Records from a collection
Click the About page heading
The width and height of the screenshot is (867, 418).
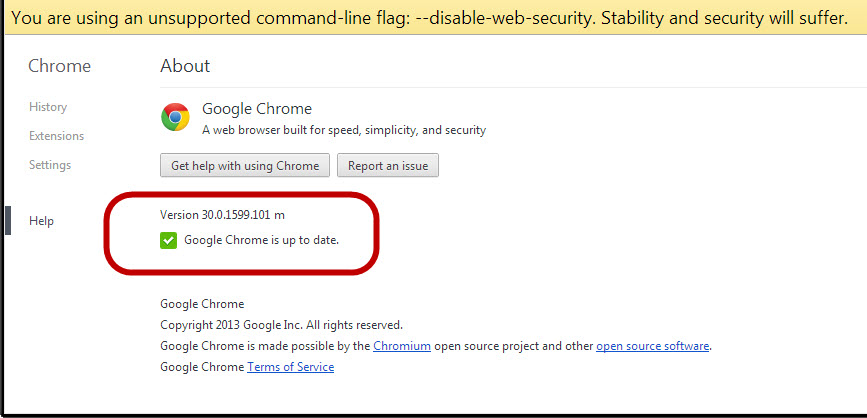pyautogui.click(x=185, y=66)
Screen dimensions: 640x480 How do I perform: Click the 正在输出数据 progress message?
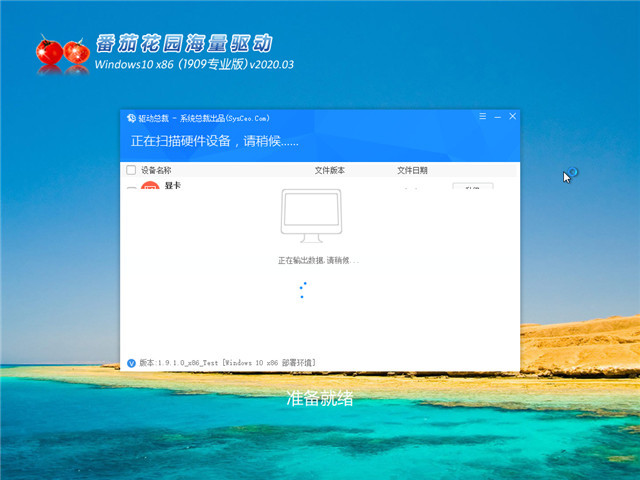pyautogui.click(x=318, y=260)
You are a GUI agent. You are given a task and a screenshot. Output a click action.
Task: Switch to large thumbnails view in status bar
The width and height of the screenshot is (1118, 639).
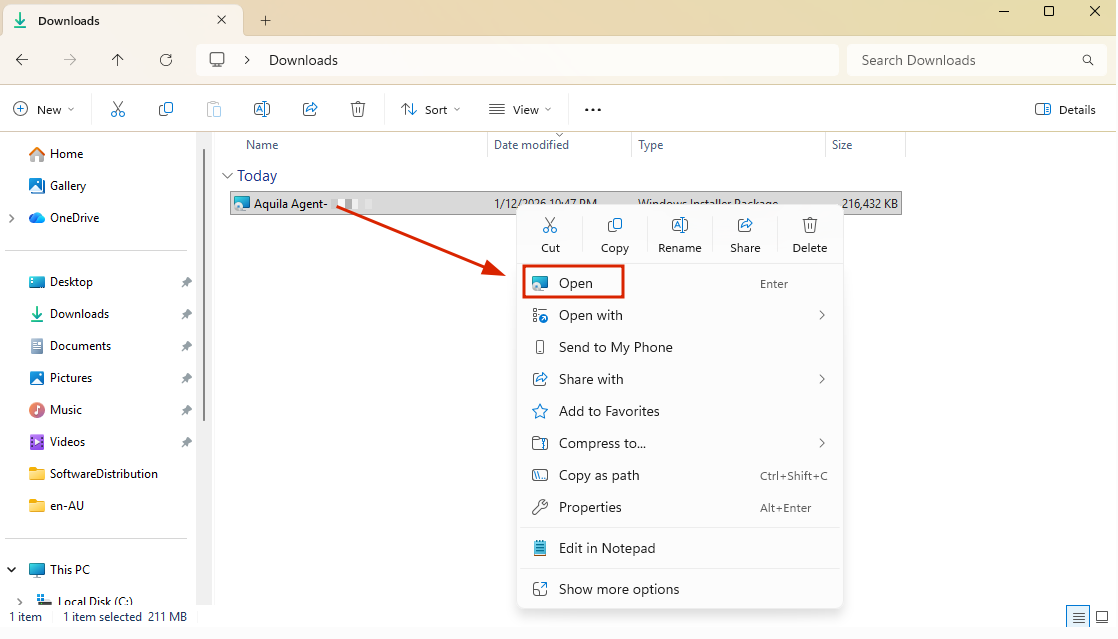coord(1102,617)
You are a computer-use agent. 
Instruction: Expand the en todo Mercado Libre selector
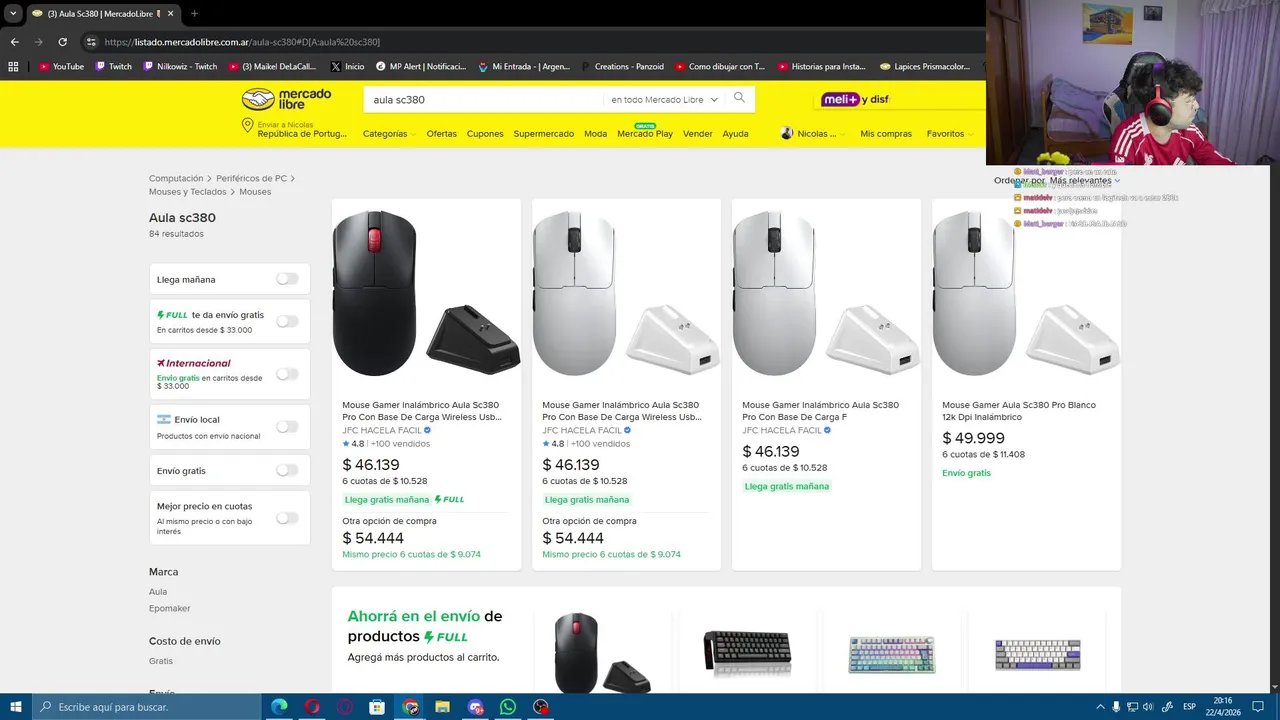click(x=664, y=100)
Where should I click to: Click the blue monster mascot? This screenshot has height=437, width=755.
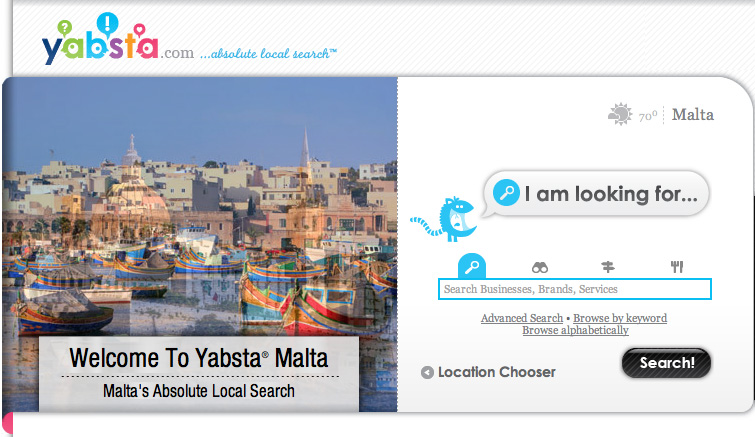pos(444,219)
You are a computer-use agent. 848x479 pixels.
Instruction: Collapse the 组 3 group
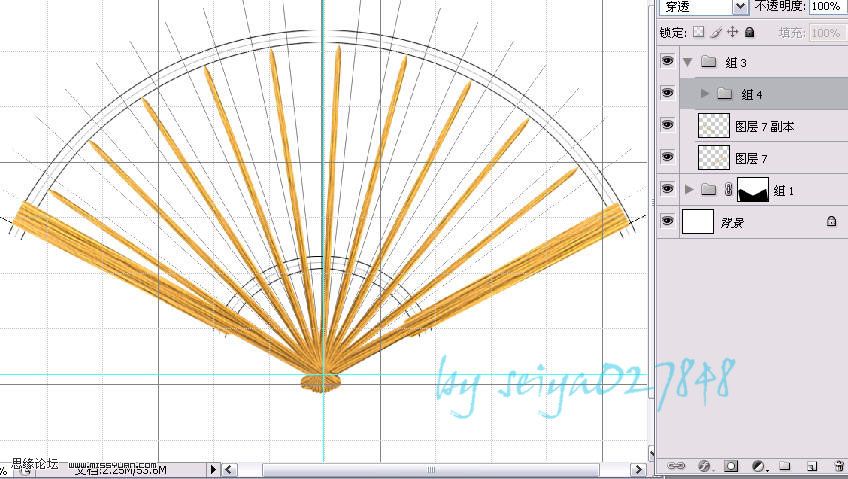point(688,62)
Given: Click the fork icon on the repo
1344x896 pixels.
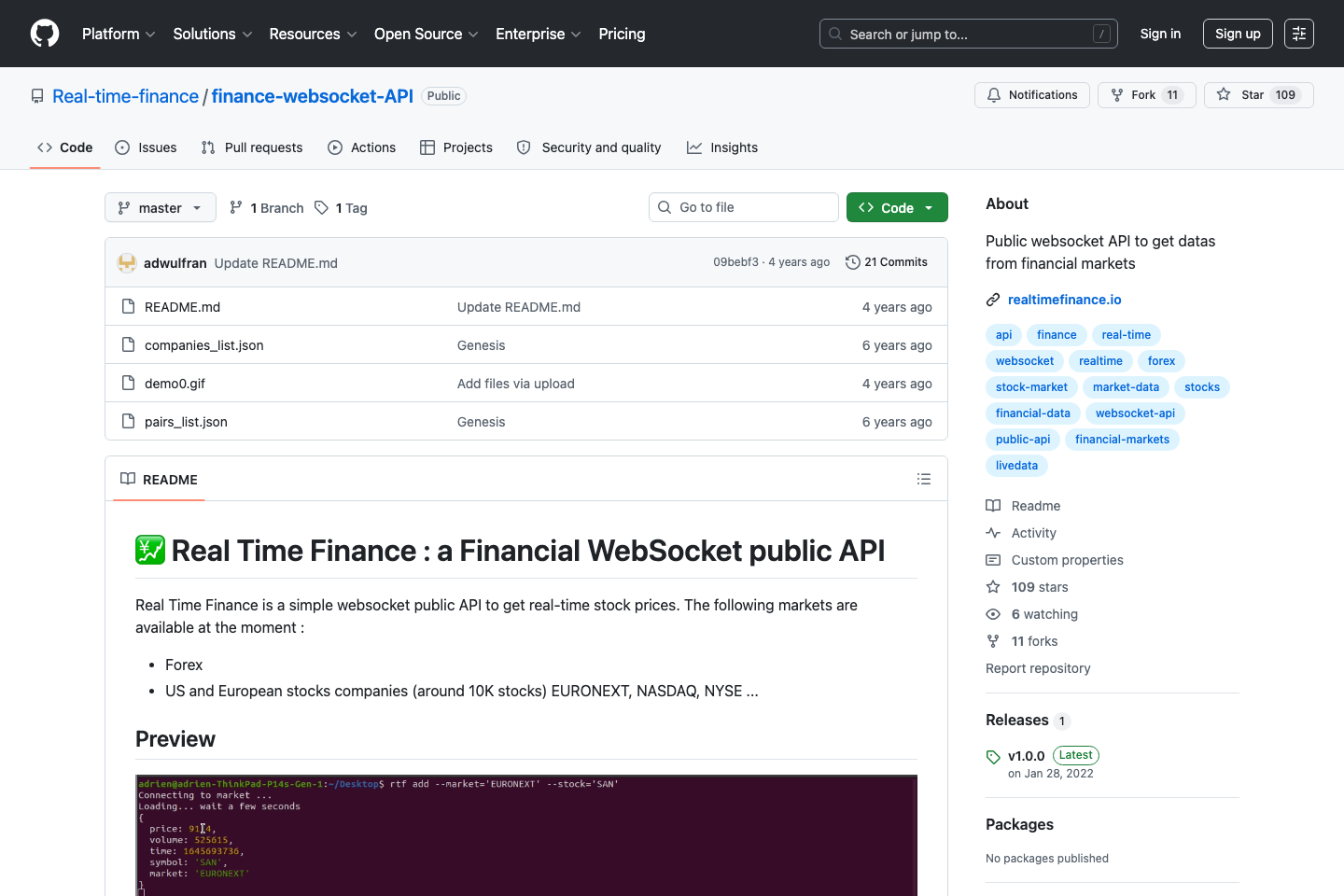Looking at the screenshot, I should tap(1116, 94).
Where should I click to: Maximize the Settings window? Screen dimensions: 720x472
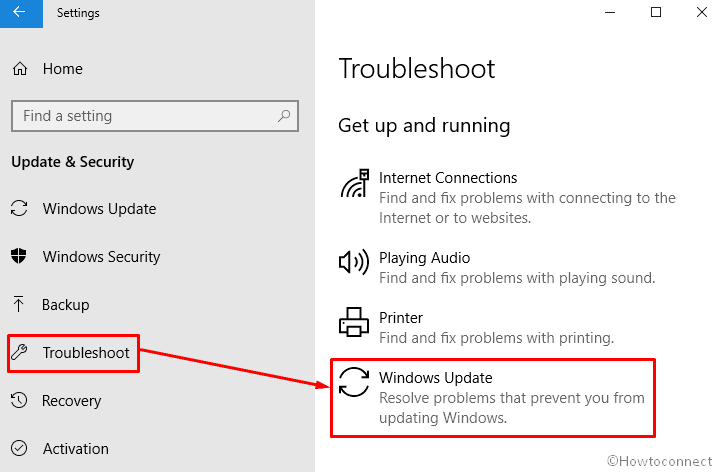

### Action item
Exactly the lines from the line with "1344x896 pixels." through the end of the data are to be reproduced, and no picture is to be included.

### Reply to the exercise
1344x896 pixels.
Looking at the screenshot, I should tap(1116, 94).
Where should I click to: Maximize the Settings window? Screen dimensions: 720x472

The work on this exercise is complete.